**Work to be completed**
The output should hold exactly, and only, the lines from the line bearing "You are a GUI" through the last line of the listing below, and no pictures.

___

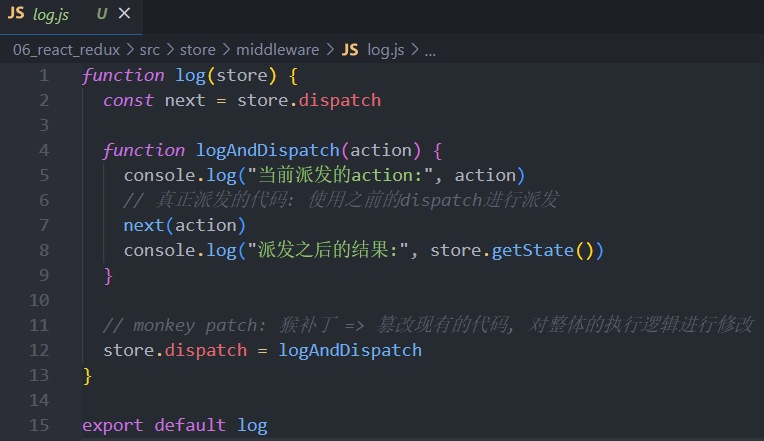764x441 pixels.
Task: Open the src breadcrumb segment
Action: click(x=150, y=49)
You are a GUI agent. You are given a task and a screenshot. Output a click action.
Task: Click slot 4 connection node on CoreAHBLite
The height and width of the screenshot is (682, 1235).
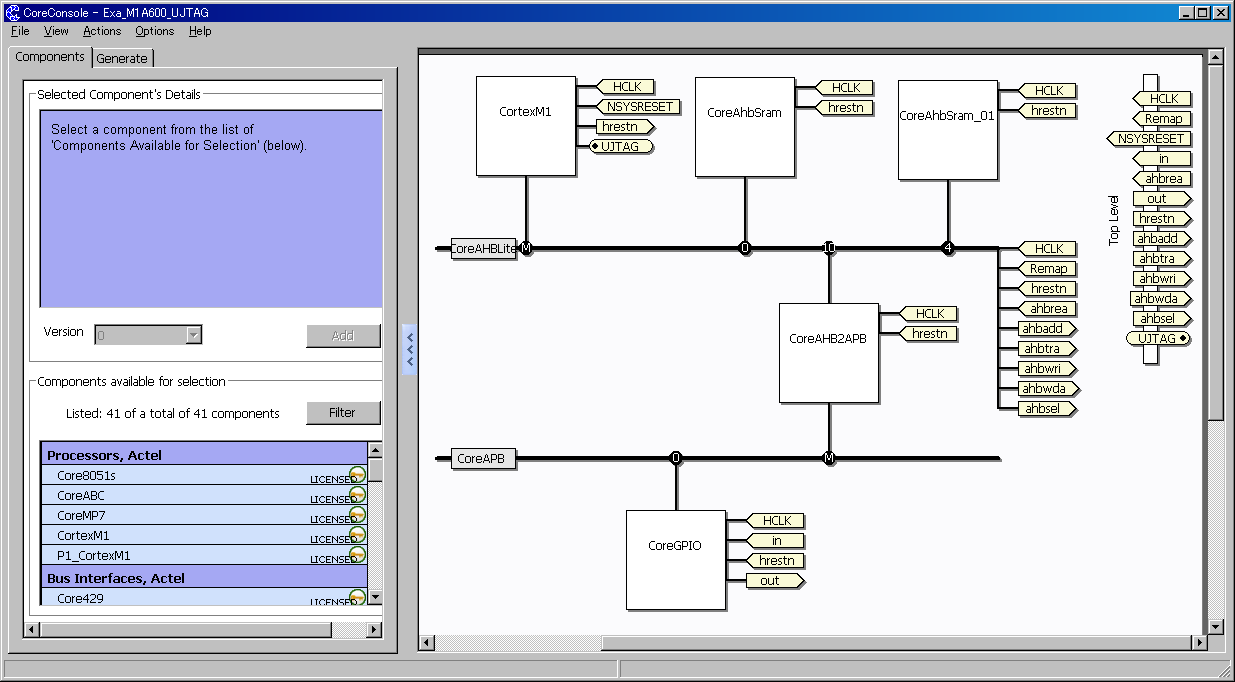(947, 249)
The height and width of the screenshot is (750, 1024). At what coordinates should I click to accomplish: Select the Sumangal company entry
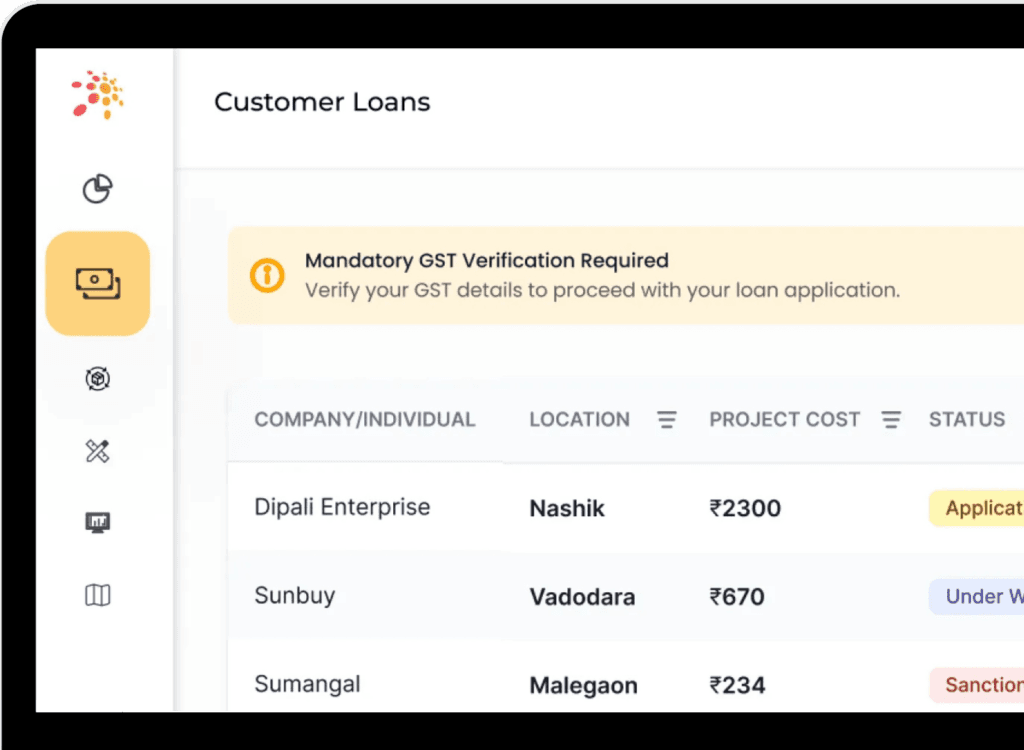pos(307,685)
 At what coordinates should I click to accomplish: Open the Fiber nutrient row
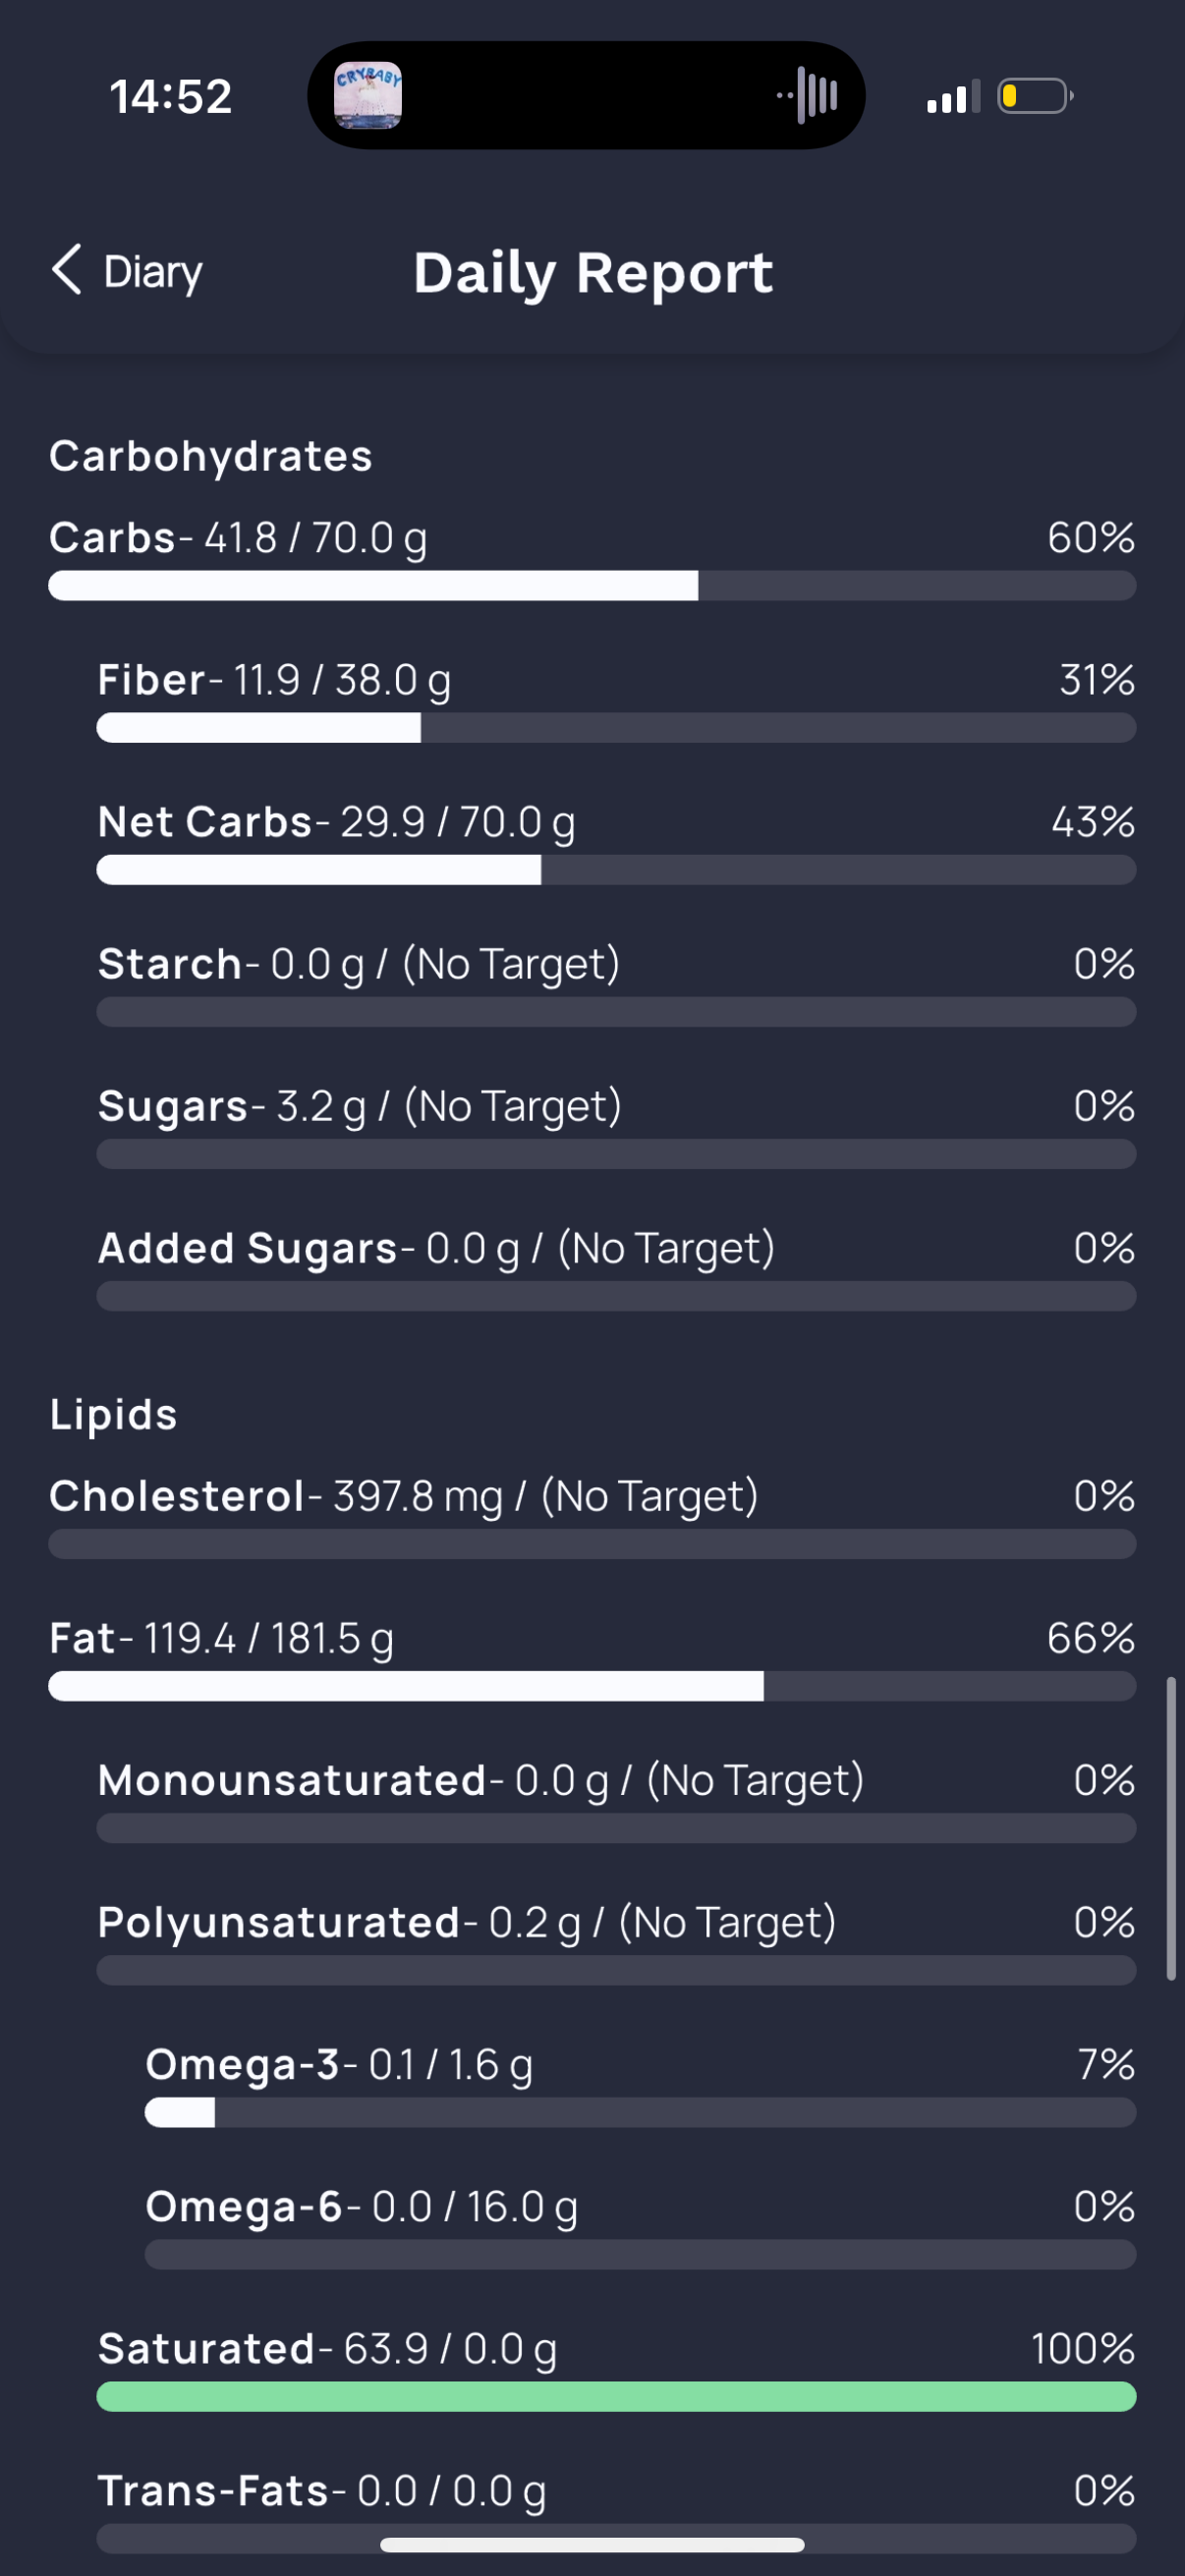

___

**Response**
You are a GUI agent. You are given a task and a screenshot. Output a click action.
Task: Click slot 4 connection node on CoreAHBLite
The height and width of the screenshot is (682, 1235).
(947, 249)
The height and width of the screenshot is (750, 1024). At what coordinates should I click to accomplish: Select the Sumangal company entry
pos(307,685)
 At what coordinates should I click to accomplish: Open the Fiber nutrient row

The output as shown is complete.